Thirteenth-century sailors circulated navigational maps known as “portolan charts,” which they supplemented and edited based on their individual knowledge and experiences. These authorless, communal, and evolving charts became increasingly accurate over time. Wiki much?
The map pictured is a “mappa mundi,” or “map of the world.” These maps were generated by medieval Christian scholars from existing evidence and (educated) guesswork. Surprisingly accurate given the time period, they were used for everything from decoration to strategic planning. Over a thousand examples of mappae mundi have been preserved; their origins and sources are in many instances well cataloged.

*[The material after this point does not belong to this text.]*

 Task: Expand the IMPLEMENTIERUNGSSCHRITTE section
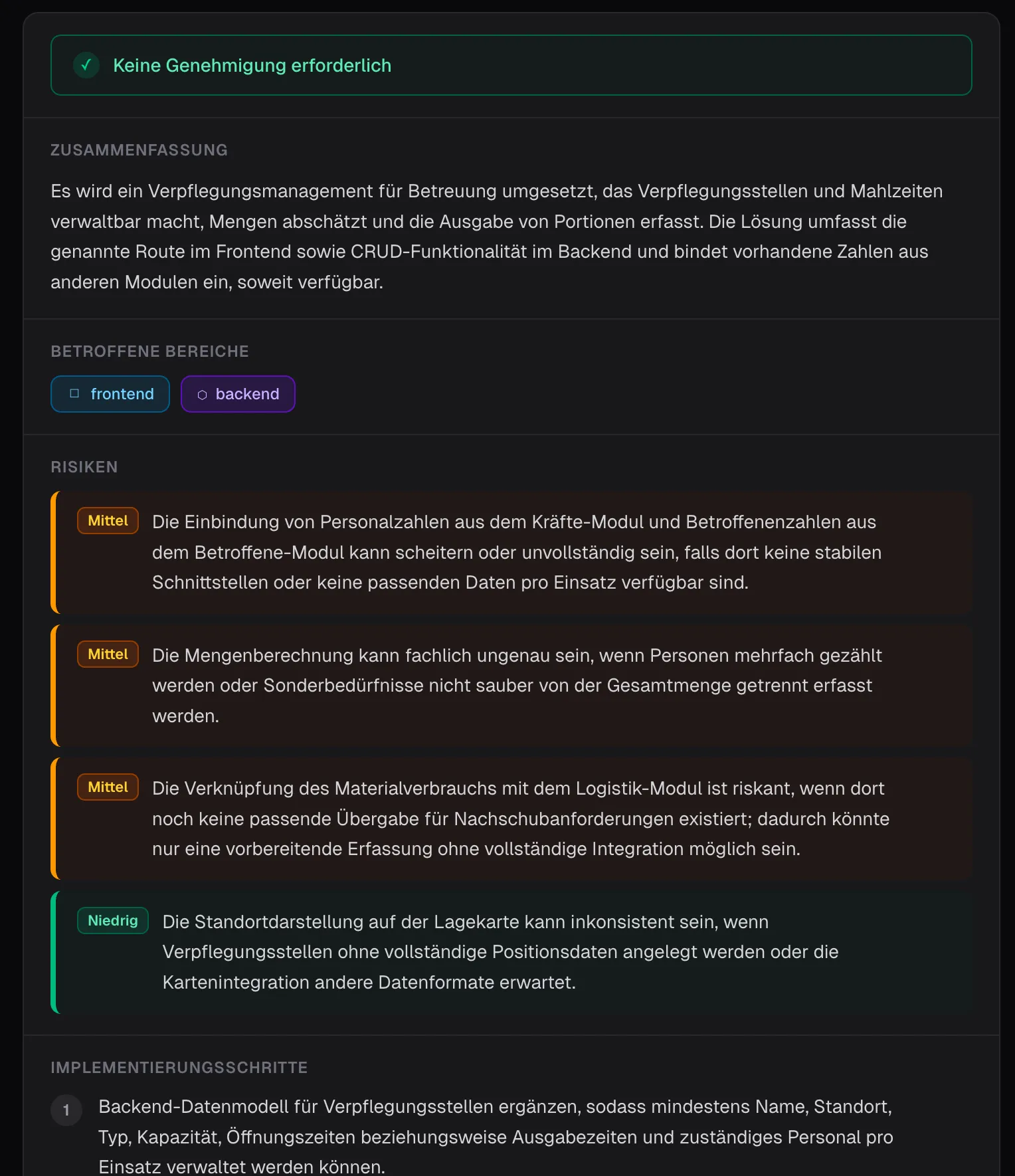179,1067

In contrast, “portolan charts” were practical guides to navigation, showing coastlines and known islands or other objects or phenomenon of interest. Such charts grew organically from the work of sailors. Often these maps were the product of disparate collaborators, and sometimes contained notations in multiple languages. A sea captain in 1290 might ask around for the latest portolan chart prior to an expedition and, following the journey, recirculate an amended version containing his own knowledge or subsequent discoveries.

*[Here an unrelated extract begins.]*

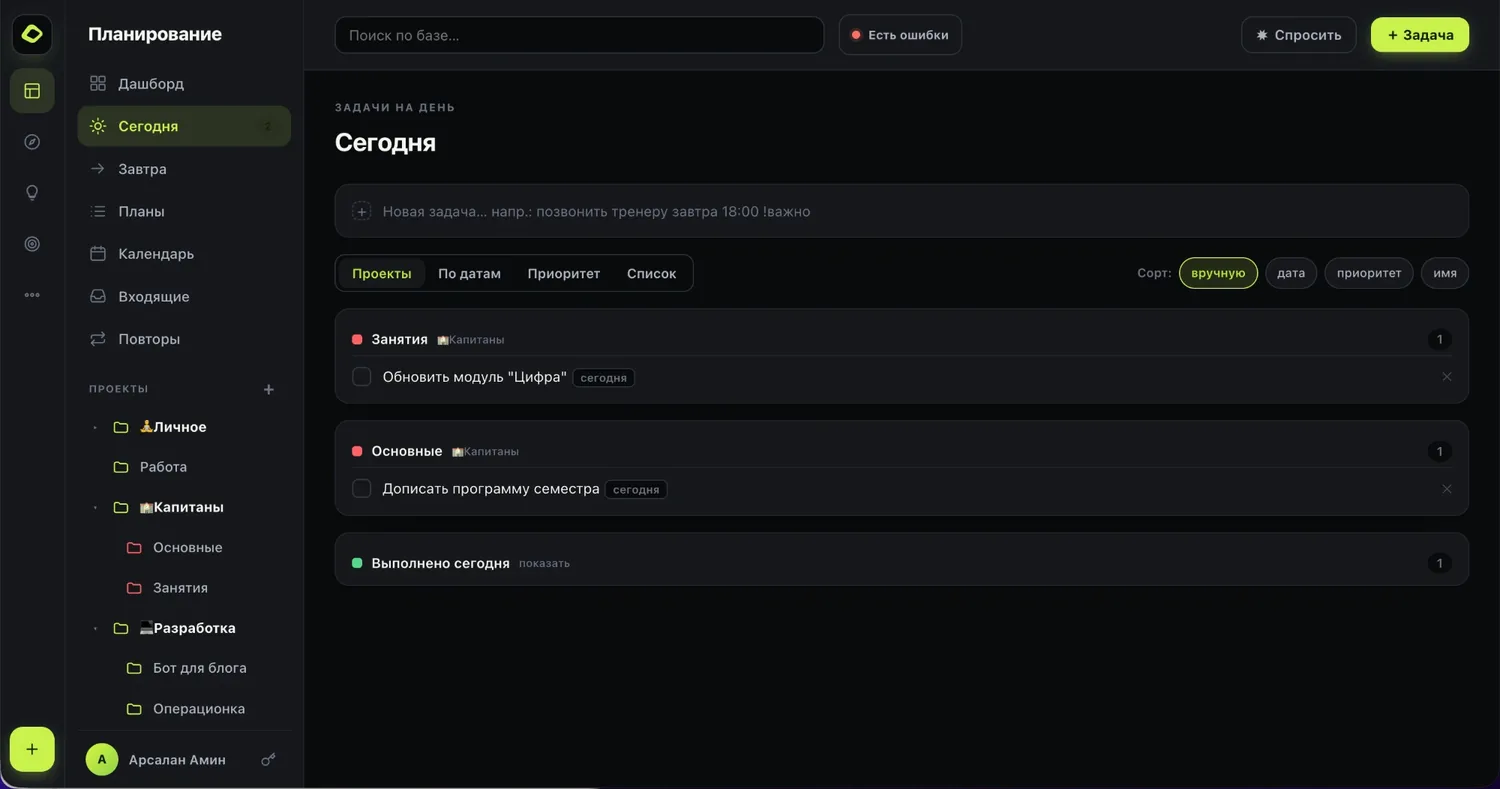The width and height of the screenshot is (1500, 789).
Task: Add a project with the plus next to ПРОЕКТЫ
Action: 268,389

From Tony Campbell, Map Librarian of the British Map Library: "The medieval mappaemundi (world maps in the Christian tradition) are the cosmographies of thinking landsmen. By contrast, the portolan charts preserve the Mediterranean sailors firsthand experience of their own sea, as well as their expanding knowledge of the Atlantic Ocean." See Tony Campbell, "Portolan Charts from the Late Thirteenth Century to 1500," in The History of Cartography, Volume 1: Cartography in Prehistoric, Ancient, and Medieval Europe and the Mediterranean (1987), 372.
I imagine this observation has been made before, but are not thirteenth-century portolan charts a very early precursor to wikis? The knowledge accumulation these charts facilitated may not have been as “fast” as the word wiki implies, but the organic collaboration and fact-checking appears in full force.